[Saved data entries]
· · ·

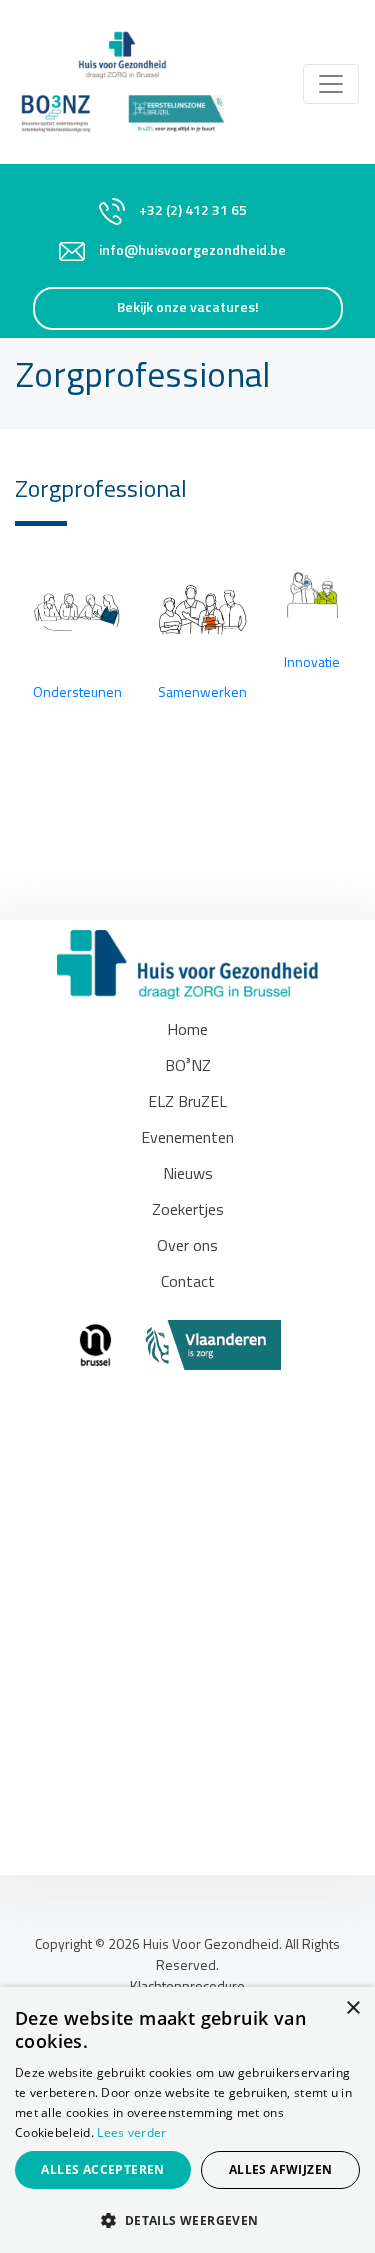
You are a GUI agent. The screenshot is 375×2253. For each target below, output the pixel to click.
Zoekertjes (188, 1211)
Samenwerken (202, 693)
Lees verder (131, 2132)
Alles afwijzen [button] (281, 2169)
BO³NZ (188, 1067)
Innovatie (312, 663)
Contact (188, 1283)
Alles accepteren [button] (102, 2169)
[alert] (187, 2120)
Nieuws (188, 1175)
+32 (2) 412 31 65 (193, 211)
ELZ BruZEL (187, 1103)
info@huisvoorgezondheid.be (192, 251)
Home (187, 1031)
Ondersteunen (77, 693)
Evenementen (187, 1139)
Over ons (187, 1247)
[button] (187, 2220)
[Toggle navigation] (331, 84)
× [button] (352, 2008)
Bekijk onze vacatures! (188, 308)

· · ·

One number is all the reply should hold: how many lines in these records include the word "button".

4